**PASSAGE TO READ**
At this same time, it was also becoming clear that the supremacy of
hegemony had been overrated, and the cracks and fissures were beginning to show
that hegemony, too was fragile.
It
was from these and similar sentiments that Putoh was born.
Fast
forward to a cold and wintry month of November in 2017, when I put together a
night of Performance Art, presented by the Seattle Office of Arts &
Culture, 4 Culture and ArtistTrust at the recently reconsecrated INARTS NW
building. On this night, I returned to a
hybrid artform that I created alongside the wonderfully Feminist performance
artist and Butoh artist Katharine Adamenko. When we were both taking graduate
courses at UC Davis, we quickly hit it off and invented the form together,
celebrating individuality, identity and complex intersectionality. Named
“Putoh,” it was a hybrid in every sense of the word.
Invented
in the year 2000 at the University of California Davis, it is a portmanteau of
ideas, vision and philosophies, the term "Putoh" is a fusion of two
languages and two words. Of course, there is the Japanese Butoh, meaning,
literally "Dance." But also the Spanish-in this case-Mexican, gutter
word Putoh. Which has many meanings, but which has a very similar etymological
history to the word "Punk,” and it is in that spirit that the two words
were married.

**GOALS**
• 1. From the passage on Putoh, return word for word everything from "At this same" down to "Putoh was born.".
• 2. According to the passage on Putoh, in what year and at which university was the form invented?

**ITEMS**

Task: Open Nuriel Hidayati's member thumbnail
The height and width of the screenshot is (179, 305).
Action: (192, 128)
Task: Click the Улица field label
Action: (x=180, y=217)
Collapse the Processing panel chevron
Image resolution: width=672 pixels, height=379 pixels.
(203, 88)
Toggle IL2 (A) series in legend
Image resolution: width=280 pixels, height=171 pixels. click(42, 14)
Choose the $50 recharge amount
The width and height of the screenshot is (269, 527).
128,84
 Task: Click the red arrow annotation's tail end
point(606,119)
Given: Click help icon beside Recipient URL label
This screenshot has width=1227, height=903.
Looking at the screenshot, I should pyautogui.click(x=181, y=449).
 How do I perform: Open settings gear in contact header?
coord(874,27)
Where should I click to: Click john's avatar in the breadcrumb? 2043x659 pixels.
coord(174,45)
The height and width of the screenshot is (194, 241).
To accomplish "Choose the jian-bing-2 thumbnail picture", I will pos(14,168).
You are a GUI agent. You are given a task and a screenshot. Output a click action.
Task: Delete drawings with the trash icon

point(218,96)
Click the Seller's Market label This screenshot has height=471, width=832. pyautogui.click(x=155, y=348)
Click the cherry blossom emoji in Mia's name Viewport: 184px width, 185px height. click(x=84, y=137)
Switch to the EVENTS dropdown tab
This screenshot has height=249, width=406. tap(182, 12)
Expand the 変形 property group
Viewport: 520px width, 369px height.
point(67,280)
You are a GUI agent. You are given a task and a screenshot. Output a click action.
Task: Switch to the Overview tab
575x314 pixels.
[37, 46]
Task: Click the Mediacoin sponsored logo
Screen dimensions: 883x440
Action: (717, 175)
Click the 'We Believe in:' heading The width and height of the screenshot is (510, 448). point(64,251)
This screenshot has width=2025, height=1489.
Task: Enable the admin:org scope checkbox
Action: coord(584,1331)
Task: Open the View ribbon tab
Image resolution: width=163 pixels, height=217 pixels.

**RESPONSES PER TASK**
• 1.
At this same time, it was also becoming clear that the supremacy of
hegemony had been overrated, and the cracks and fissures were beginning to show
that hegemony, too was fragile.
It
was from these and similar sentiments that Putoh was born.

• 2. In 2000, at the University of California Davis.